Это ведь он, Уваров Сергий (так почтительней) Семёнович, тут кое-кем трактуемый как идиот (при его жизни тоже иные фыркали: фанфарон! или шипели: шарлатан! — и кто теперь помнит, как их звали?), — это он всё придумал, и насчёт гуся, и до ужина заседать за настоящим канцелярским столом. Это он зазвал всех к себе (в 1815-м, 14 октября) и прочитал самую первую — так сказать, основополагающую — арзамасскую речь. А они приняли как должное. Как мысль, носящуюся в воздухе и оттого принадлежащую всем. Даже отказались выбрать его президентом! Хотя к тому времени из них из всех только он вышел в настоящие начальники, не говоря уже, что только он новейшую французскую словесность читал от и до, и он же снабжал их тамиздатом прямо из цензуры.
С ним обходились, как с шекспировским Мальволио: как будто он сам смешней, чем его шутки. И как будто его высокое положение ничего не значит, раз все в курсе, как оно ему досталось.
Ну по блату, — а что такого? это норма жизни. Единственный надёжный метод подбора кадров и последущей селекции. Что успел бы совершить для России Сергий Семёнович, не позаботься о нём Провидение? При такой нервной системе — несовместимой с армейским бытом? Имея столь безалаберную (это ещё мягко сказано) мать. Исхитрившуюся разорить имение дотла.
Бедный Евгений — читали «Медного всадника»? — вот какая ему светила историческая роль, а по-нынешнему это называется Поприщин: писцом в департаменте, с почётной обязанностью — по утрам перья какому-нибудь его превосходительству точить. Перья, быть может, того самого гуся, которого либертены клуба «12 стульев» съедят вечером без него.
А впрочем — предполагать так предполагать (хотя так можно и в параисторию впасть) — навряд ли и вы, весельчаки минувших дней, все добрались бы до этого гуся, если бы над каждой шашкой не нависала огромная рука, готовая переставить её либо отдать за фук. А также если бы сообразительные шашки: умеющие считать ходы, — не уступали время от времени друг дружке дорогу.

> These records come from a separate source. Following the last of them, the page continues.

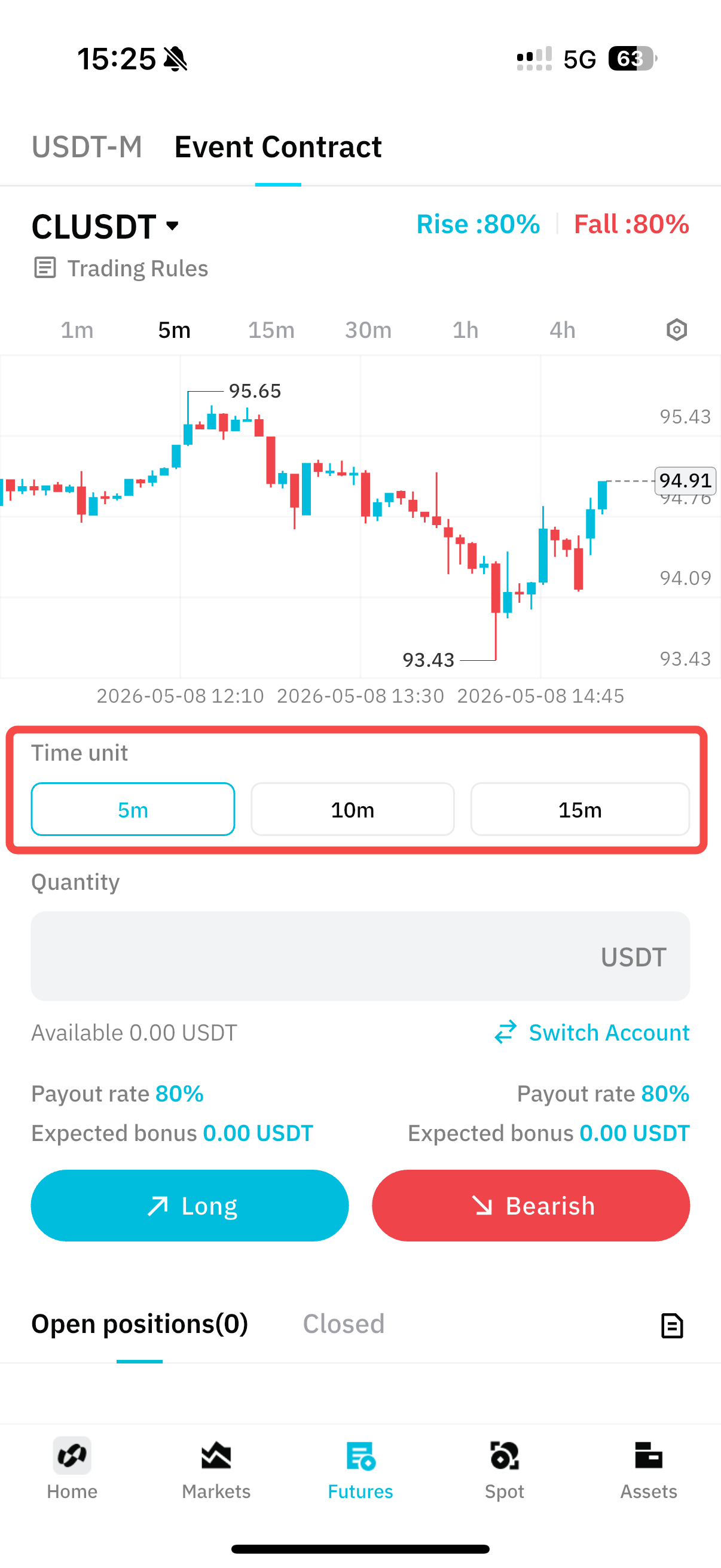Go to Home in bottom navigation

pyautogui.click(x=72, y=1469)
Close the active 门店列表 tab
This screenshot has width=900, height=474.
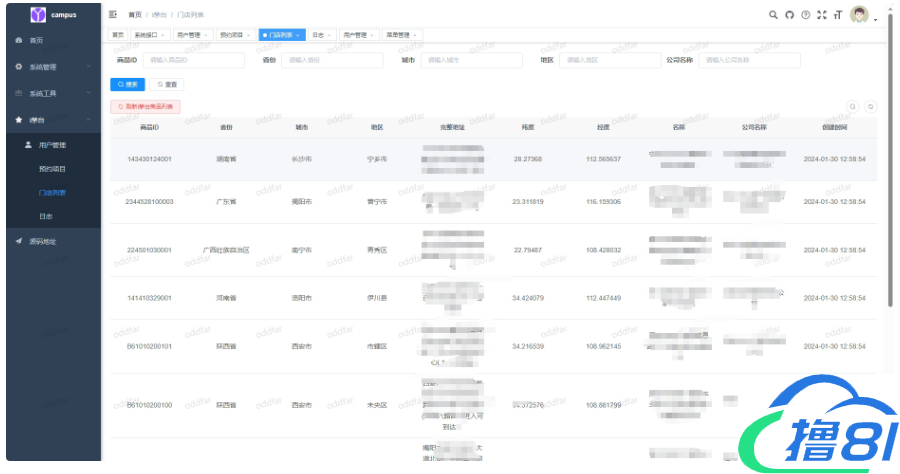tap(297, 35)
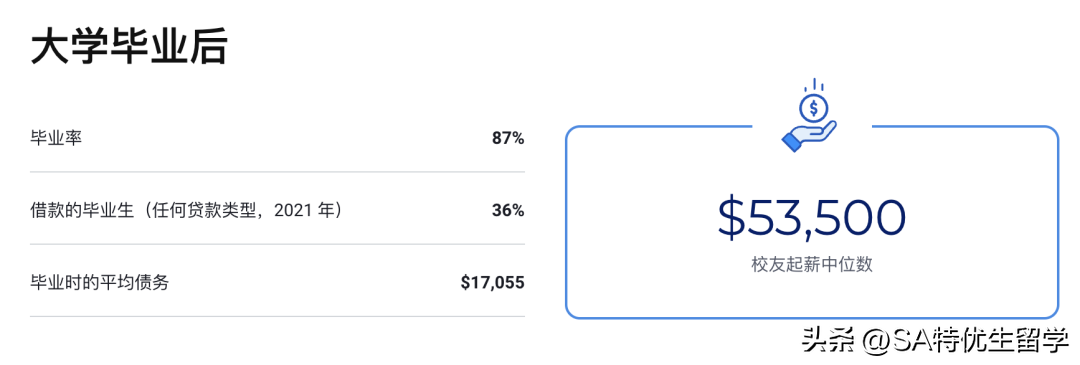1080x365 pixels.
Task: Click the dollar coin atop the hand
Action: tap(814, 107)
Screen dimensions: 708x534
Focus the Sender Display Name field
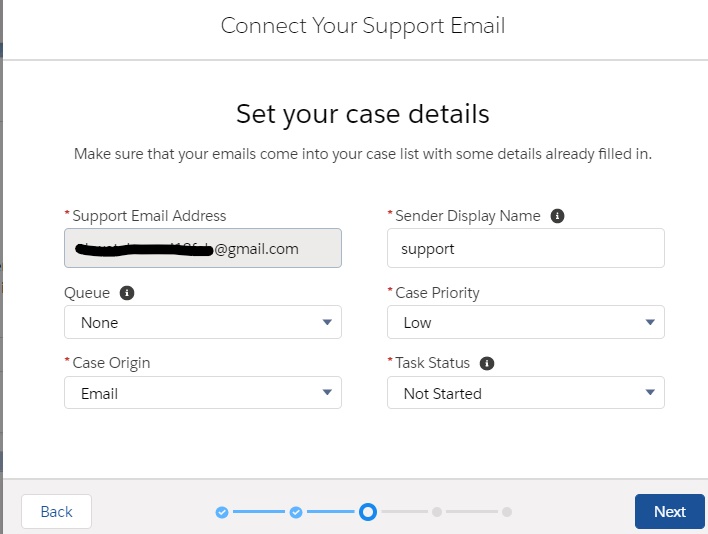point(525,248)
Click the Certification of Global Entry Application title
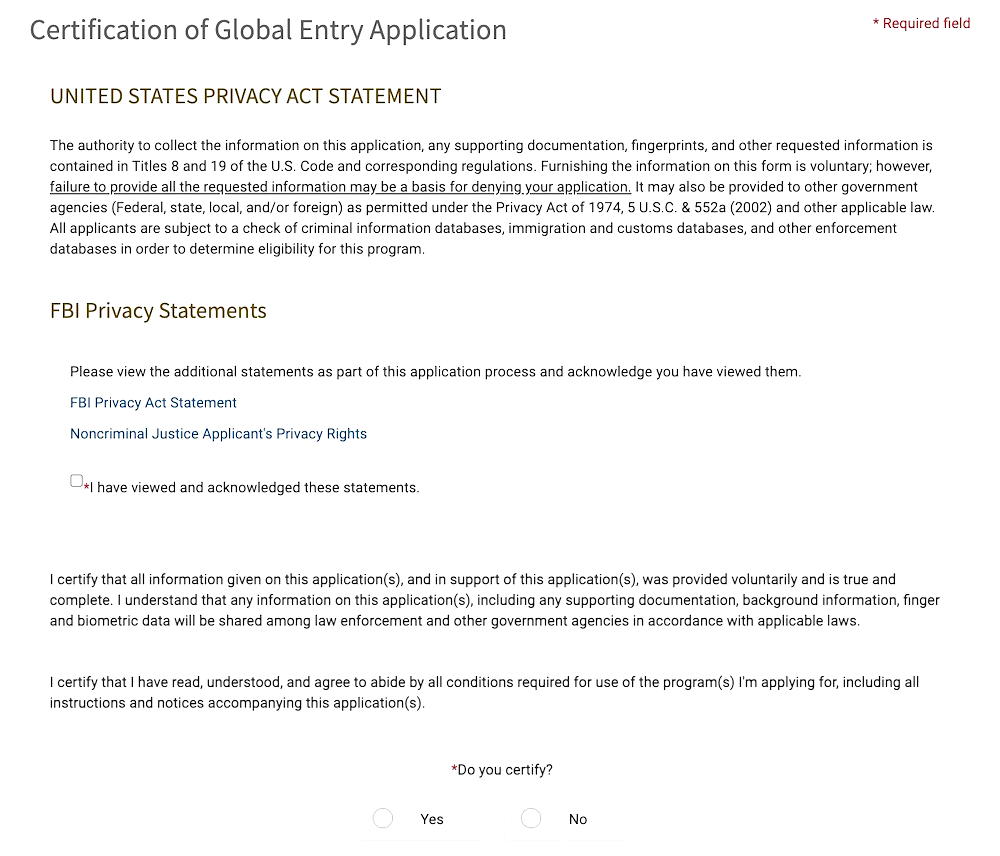 [269, 30]

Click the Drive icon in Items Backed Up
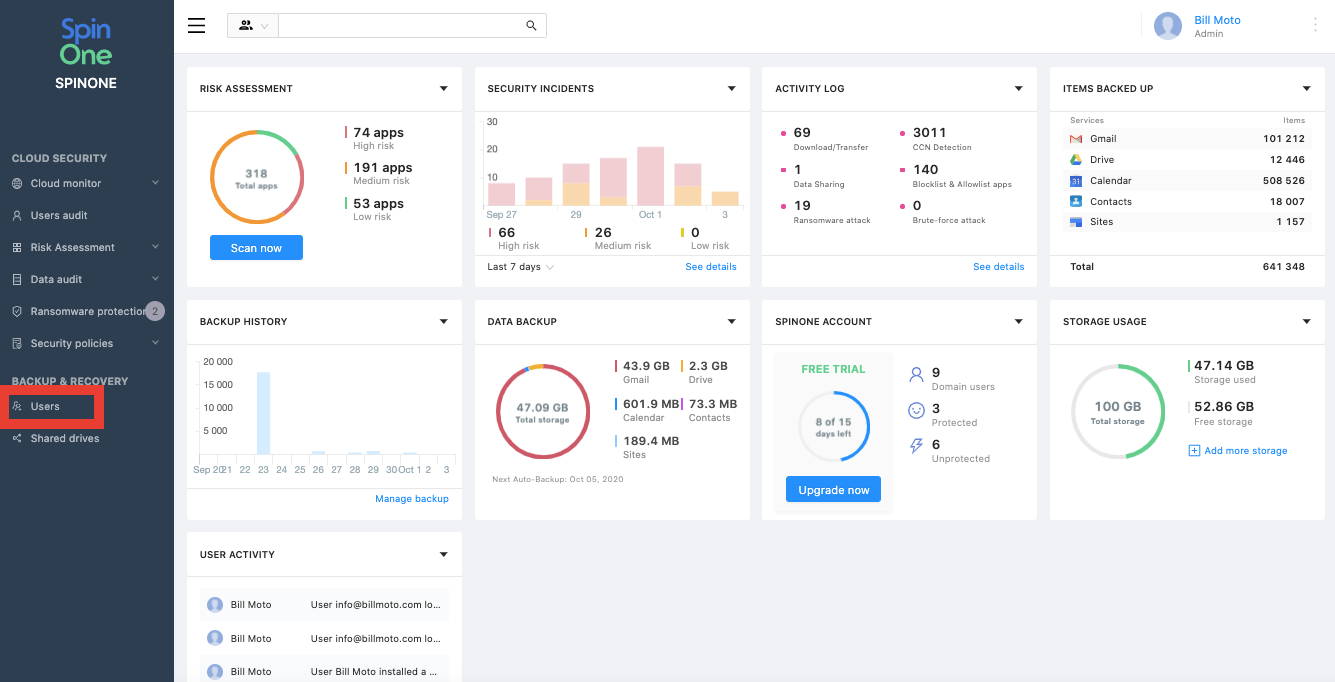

К примеру, ежели бы в свое время Сергий Семёнович за чаем у императрицы не прочитал вслух с выражением «Певца во стане русских воинов» — никогда, никаким другим случаем не попал бы Жуковский в любимцы Семьи, — но и у Сергия Семёновича не было бы в русской литературе ни одного, скажем так, почти приятеля.